23 julio 2015

El ocaso de Nueva York

El escritor norteamericano Jay Mac Inerney se encuentra en Barcelona para asistir mañana miércoles, a una conferencia en el Instituto de Estudios Norteamericanos dentro del ciclo «Narrativa Actual Norteamericana» que se celebra desde el pasado abril. Mac Inerney pasará a la historia como uno de los escritores más representativos de la narrativa de la década de los años 80 norteamericanos. Aunque, tal vez, utilizar la palabra norteamericana sea demasiado aventurado a la hora de valorar la realidad sociológica que aparece en sus libros, ambientados en Nueva York, o en el caso de Ransom, desde el punto de vista neoyorkino. La magia y la energía de esta ciudad norteamericana, para muchos capital del mundo, son las que el autor utiliza para escribir sus novelas. 

«Nueva York es el escenario. En esta ciudad conviven una emocionante prosperidad y una curiosa avaricia. Todo ello lo hace apasionante. Dudo, que en la actualidad, exista una ciudad con tanta enegía», afirma. Pero esa energía se agota. Premoniza que Nueva York irá perdiendo en los próximos 50 años su impulso y vigorosidad, y todas las «tribus urbanas» que conviven, se mezclan y se divierten buscarán nuevos sitios con energía parecida.

«Estoy escribiendo una novela que está situada cronológicamente en el Nueva York de 1987, que es para luí el final de la era de los 80 neoyorkinos. Cuando termine esta novela, posiblemente me marche a vivir a Washington, cerca de la política», agrega el artista. Mac Inerney habla de los habitantes de Nueva York como personas que necesitan la excitación cotidiana para vivir. Esta situación la convierte en metáfora contando, por ejemplo, la historia de un amigo suyo drogadicto. «Después de proponérselo -dice Mac Inerney- dejó la droga. Superados casi todos los problemas, se dio cuenta que necesitaba que la emoción y el riesgo llenaran su vida. La solución la encontró en todos los deportes arriesgados. Se puso a hacer escalada, piragüismo, «parapenten», «rafting», porque necesitaba el riesgo. Esto mismo es lo que le pasará a mucha gente, que ahora vive en Nueva York por simple emoción». 

Pero no sólo de modas vive este escritor neoyorkino, nacido hace 35 años en Connecticut.
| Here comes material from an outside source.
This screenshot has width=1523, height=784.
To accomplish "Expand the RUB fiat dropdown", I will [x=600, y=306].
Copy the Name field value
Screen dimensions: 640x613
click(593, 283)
En principio los países del Este no le interesan, «porque me siento extranjero y no puedo escribir sobre ellos». Y en ese momento, vuelve a aparecer en la conversación la ciudad de Washington. 

Afirma que su literatura cambia según en qué ciudad se encuentre. «Mi escritura surge del sitio, del lugar en donde estoy. Cuando llegué a Kioto pensé : "Voy a escribir sobre este lugar". Y con Nueva York me pasó lo mismo». Jay Mac Inerney está acostumbrado a cambiar de ciudad. Acompañó a su padre por todos los países donde fue destinado, pero nunca supo adaptarse a las culturas que conoció. «Mi novela Ransom está escrita con una perspectiva de norteamericano en una cultura oriental».

En la actualidad, Mac Inerney está considerado un escritor popular, traducido a doce idiomas y con una cuenta corriente holgada. «Ya sé lo que significa que no te conozca nadie. No sé si es mejor ser pobre para escribir mejor. A raíz de mi primer libro Luces de Neón me hice popular, y gracias a ellos pude escribir el otro, La historia de mi vida. Sin los conocimientos que adquirí cuando escribí el primero, me hubiera sido imposible escribir desde el punto de vista de un rico. En algo he ganado». A pesar de que gracias a la personalidad de Nueva York sus libros son conocidos, el escritor considera que la posible prosperidad de la ciudad fue sólo un «bluf» de la era Reagan. «No me siento en absoluto partidario de la política Reagan. Lo único que consiguió fue hacer más ricos a los ricos y más pobres a los pobres. Los intelectuales nunca pudimos hacer nada contra ella porque Estados Unidos es un país de antiintelectuales».